• GOAL OF THE EXERCISE:
Tally the lines below containing the word "agent" and give that total alone.

[Stored data entries]
┄┄┄┄┄┄
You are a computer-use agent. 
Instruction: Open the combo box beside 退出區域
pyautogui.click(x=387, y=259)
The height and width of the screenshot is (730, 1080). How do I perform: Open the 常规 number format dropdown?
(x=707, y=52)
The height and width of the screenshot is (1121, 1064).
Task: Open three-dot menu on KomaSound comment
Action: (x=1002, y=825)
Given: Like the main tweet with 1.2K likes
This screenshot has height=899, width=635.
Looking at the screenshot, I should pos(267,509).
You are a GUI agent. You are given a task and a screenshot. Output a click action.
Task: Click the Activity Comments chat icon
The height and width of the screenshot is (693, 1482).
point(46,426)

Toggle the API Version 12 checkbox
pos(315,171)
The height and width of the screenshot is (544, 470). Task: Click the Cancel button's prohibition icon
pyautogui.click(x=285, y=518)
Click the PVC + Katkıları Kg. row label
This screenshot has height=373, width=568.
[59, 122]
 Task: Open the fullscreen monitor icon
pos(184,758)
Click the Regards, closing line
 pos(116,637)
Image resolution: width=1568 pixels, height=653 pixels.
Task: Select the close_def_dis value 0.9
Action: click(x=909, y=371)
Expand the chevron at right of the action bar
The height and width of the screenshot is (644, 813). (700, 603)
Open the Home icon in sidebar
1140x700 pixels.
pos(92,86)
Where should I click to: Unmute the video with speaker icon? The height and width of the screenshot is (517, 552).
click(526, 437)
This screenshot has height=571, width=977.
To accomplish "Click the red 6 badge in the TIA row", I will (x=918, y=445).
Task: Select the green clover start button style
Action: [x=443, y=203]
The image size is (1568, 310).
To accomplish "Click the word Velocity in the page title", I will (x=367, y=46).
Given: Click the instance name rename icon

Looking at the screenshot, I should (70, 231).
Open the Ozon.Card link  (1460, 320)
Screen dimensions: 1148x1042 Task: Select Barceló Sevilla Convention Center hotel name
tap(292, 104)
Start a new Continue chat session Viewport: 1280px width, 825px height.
┄┄┄┄┄┄
• TASK RESULT:
2